Using the listing below, work out how many lines carry the word "arrow", and state nothing but that number.

═════ Extracted information

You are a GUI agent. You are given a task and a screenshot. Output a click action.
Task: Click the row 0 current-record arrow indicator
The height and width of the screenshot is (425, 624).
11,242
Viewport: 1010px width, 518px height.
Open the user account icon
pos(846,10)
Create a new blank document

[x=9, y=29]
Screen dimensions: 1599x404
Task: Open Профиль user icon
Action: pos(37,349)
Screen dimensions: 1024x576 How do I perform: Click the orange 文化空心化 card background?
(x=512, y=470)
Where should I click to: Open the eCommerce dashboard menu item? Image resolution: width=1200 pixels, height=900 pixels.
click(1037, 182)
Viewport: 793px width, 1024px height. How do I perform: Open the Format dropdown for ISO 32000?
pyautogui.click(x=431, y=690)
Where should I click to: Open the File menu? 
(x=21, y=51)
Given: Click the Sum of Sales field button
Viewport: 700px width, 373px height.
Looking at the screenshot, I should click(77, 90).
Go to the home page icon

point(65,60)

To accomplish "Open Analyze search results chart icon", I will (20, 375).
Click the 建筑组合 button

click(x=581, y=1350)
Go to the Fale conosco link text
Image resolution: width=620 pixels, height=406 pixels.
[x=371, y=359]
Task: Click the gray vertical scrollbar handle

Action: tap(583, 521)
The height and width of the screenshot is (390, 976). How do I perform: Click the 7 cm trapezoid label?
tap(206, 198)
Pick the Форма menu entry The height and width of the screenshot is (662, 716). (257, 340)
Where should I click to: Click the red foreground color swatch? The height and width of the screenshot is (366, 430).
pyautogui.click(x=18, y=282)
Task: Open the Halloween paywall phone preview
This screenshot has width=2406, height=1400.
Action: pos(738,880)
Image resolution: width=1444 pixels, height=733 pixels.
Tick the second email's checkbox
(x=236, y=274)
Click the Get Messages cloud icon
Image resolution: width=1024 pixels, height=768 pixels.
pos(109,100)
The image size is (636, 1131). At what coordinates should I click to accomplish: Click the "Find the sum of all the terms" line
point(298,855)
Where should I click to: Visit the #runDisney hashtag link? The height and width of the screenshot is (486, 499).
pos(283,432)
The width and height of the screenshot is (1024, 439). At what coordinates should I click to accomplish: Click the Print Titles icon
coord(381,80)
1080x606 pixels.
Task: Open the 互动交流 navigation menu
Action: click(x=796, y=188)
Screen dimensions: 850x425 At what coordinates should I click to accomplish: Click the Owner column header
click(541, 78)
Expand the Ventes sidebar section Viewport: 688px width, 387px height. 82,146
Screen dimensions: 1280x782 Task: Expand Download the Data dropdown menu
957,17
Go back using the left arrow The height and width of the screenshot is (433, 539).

══════════

Solution for this exercise » 2